No mesmo sentido, chama a atenção a recente condenação criminal do deputado federal Daniel Silveira a oito anos e nove meses de prisão, por conta de manifestações antidemocráticas não protegidas pela imunidade parlamentar e pela liberdade de expressão, que incluíam ameaças ao próprio STF e, especificamente, a alguns dos ministros da corte. Frise-se que posteriormente, em 21 de abril de 2022, Bolsonaro concedeu “graça constitucional” ao deputado, em nome da “liberdade de expressão”, da “manutenção do mecanismo tradicional de freios e contrapesos na tripartição dos poderes” e da “legítima comoção social” provocada pelo caso. Na verdade, a medida adotada por Bolsonaro foi compreendida pela opinião pública como mais um ato antidemocrático editado com a finalidade de atingir o STF.

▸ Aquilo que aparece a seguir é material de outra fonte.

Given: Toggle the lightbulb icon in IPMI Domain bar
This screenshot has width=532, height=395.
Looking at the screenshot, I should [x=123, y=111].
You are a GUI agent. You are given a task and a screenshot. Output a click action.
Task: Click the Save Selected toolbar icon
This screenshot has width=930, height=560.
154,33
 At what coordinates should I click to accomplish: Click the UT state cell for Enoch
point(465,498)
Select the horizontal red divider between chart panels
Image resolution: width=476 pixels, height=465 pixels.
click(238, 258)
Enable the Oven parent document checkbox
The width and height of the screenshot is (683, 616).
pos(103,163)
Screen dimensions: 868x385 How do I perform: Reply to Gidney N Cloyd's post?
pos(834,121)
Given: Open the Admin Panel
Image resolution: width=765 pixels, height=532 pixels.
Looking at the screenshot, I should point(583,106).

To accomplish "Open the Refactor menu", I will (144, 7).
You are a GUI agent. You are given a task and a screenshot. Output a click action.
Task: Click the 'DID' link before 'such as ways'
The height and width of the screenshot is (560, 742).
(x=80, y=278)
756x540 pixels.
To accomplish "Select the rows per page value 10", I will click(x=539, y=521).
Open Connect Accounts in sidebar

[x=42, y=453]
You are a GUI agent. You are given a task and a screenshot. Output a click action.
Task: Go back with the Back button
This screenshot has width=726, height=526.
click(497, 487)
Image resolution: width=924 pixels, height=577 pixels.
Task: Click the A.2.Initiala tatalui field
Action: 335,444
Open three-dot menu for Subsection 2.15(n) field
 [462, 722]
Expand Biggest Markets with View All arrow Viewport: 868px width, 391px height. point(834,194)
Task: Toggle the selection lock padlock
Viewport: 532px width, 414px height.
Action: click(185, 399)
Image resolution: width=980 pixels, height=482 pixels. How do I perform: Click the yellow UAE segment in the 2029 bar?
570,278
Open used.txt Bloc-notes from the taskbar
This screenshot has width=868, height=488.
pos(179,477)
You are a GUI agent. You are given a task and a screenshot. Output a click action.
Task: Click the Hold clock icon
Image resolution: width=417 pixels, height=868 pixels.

Não isenta de críticas, muitas delas pertinentes, a postura (por vezes ativista) do STF vem sendo compreendida, por muitos, como uma possível expressão da chamada democracia defensiva — doutrina de matriz europeia que recomenda uma postura mais enérgica dos detentores do poder estatal, sobretudo o Judiciário, contra partidos e grupos não democráticos. Sabe-se que o Judiciário tem o dever de zelar pela manutenção da forma prevista no artigo 1º da Constituição Federal, que é o “Estado democrático de Direito”, explicitamente protegido pelo Código Penal, com a edição da Lei 14.197/21, de modo que, se outro Poder estiver flertando com a ruptura institucional, cabe a ele lançar mão de esforços extraordinários para evitar que isso aconteça.
Assim sendo, cabe o questionamento: o inquérito das fake news — assim como outras medidas similares, como a própria condenação de Daniel Silveira — pode ser compreendido como uma manifestação legítima da democracia defensiva, contribuindo os seus frutos, ao lado de outras decisões de teor similar, para a formação de uma doutrina de democracia defensiva no Brasil?
A esta altura, parece evidente que as providências tomadas pelo STF foram levadas a efeito como medidas de democracia defensiva para garantir que o Estado brasileiro não padeça com atos antidemocráticos. Não devem ser compreendidas como uma ação orquestrada ou corporativista dos membros da corte. A excepcionalidade que assola o Brasil nos últimos anos não permite uma atuação que privilegie a forma sobre o conteúdo, isto é, um minimalismo interpretativo em favor de um governo autoritário, a deferência em relação aos atos perpetrados por um agressor, a inércia em resposta a um ato direcionado contra a Constituição Federal.
Diante disso, o que se conclui é que, até o presente momento, o STF tem sido criterioso na condução dos procedimentos contra atos antidemocráticos, mediante uma atuação próxima à doutrina da democracia defensiva. Nesse sentido, é bastante plausível antever que os precedentes em questão têm o potencial de contribuir para a construção de uma jurisprudência constitucional metodologicamente compatível com a aludida doutrina no Brasil e que seja sempre proporcional na legítima reação aos agudos ataques sofridos pelo Estado democrático de Direito.
Referências
Gustavo Justino de Oliveira é professor doutor de Direito Administrativo na USP e no IDP (Brasília), advogado, árbitro e consultor especializado em Direito Público.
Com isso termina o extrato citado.